TASK GOAL :: Of the entries below, repeat exactly only those lines from the one containing "Screen dimensions: 1863x866" through the last line, with pictures omitted.

EXTRACTED MATERIAL ::
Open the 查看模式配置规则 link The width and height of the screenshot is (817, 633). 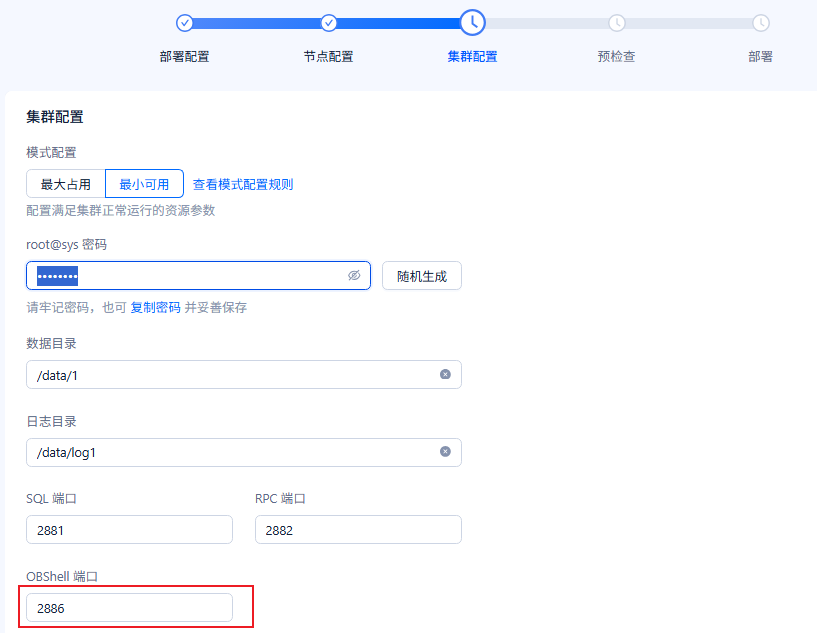coord(243,184)

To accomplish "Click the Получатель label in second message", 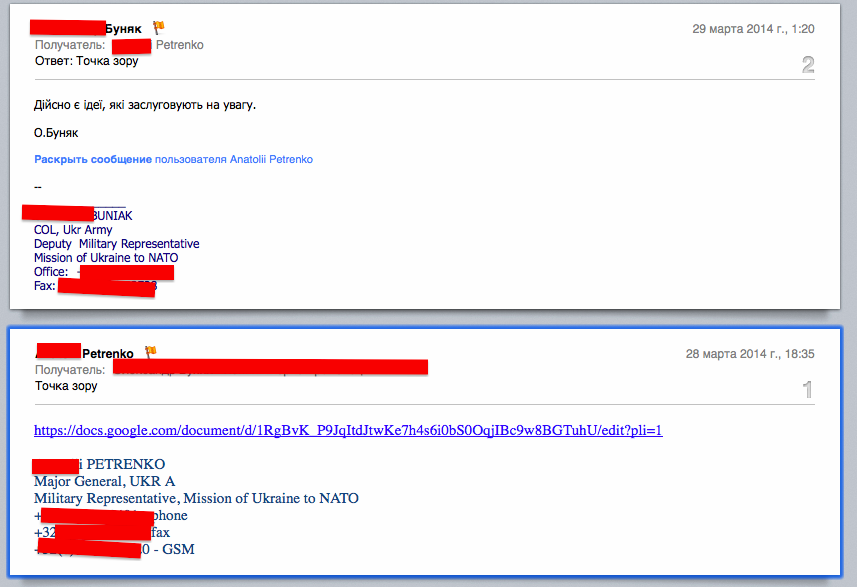I will [x=70, y=370].
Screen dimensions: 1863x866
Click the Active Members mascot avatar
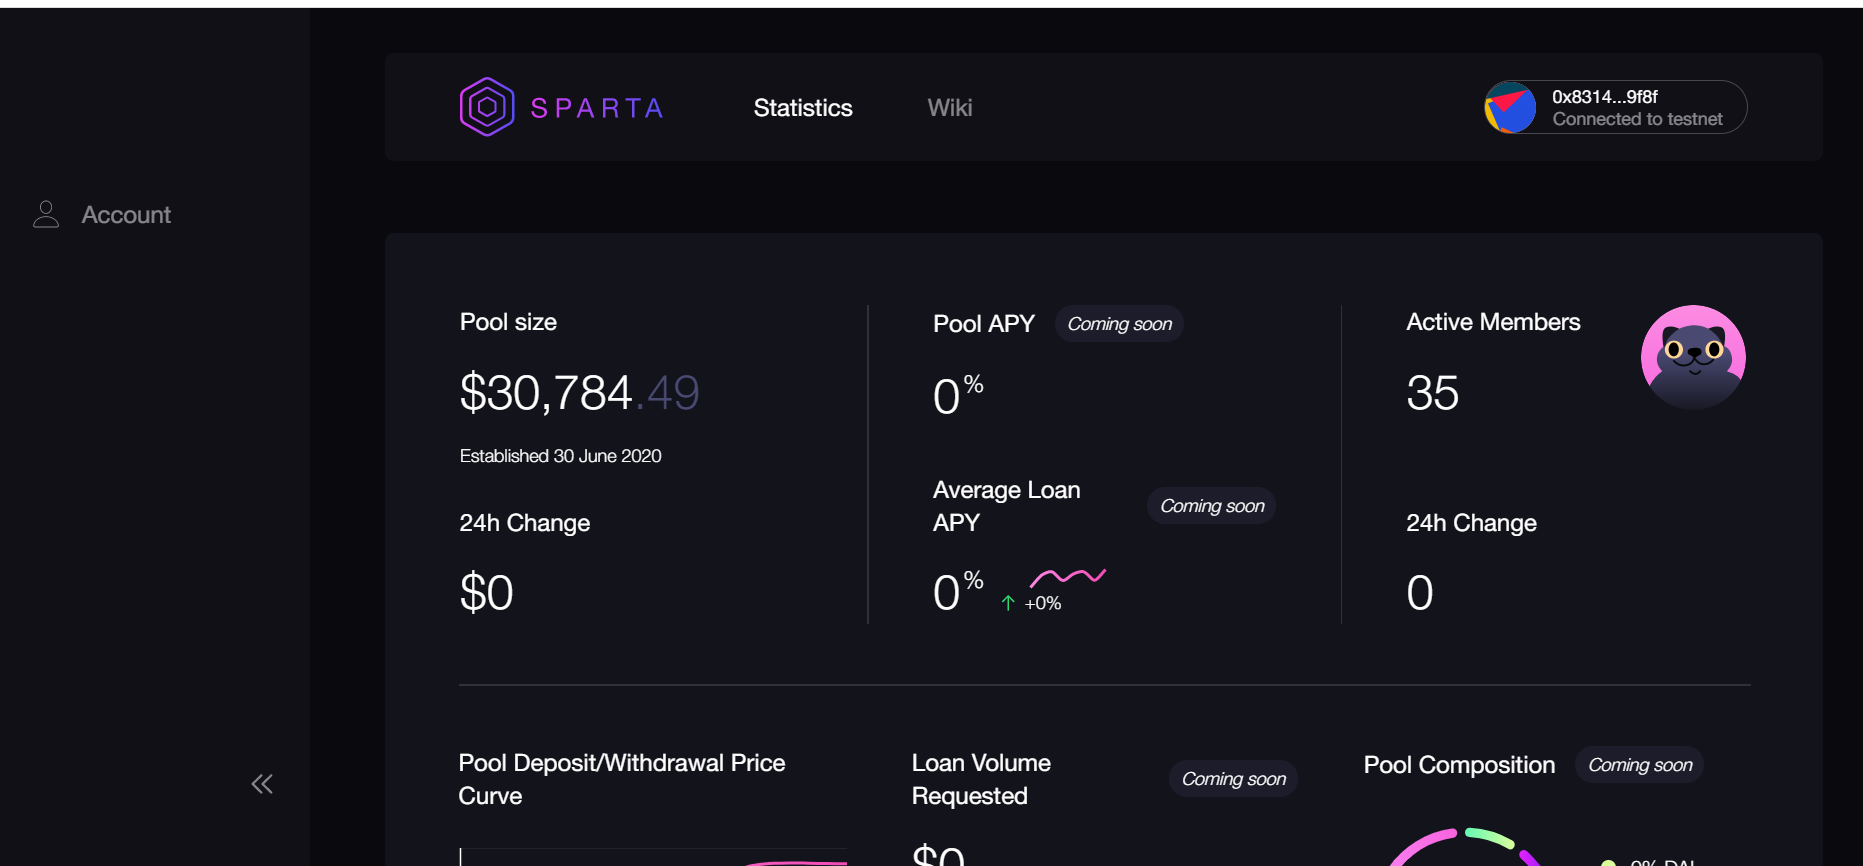(1693, 357)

TASK ANSWER ::
Screen dimensions: 1863x866
Click the Active Members mascot avatar
(1693, 357)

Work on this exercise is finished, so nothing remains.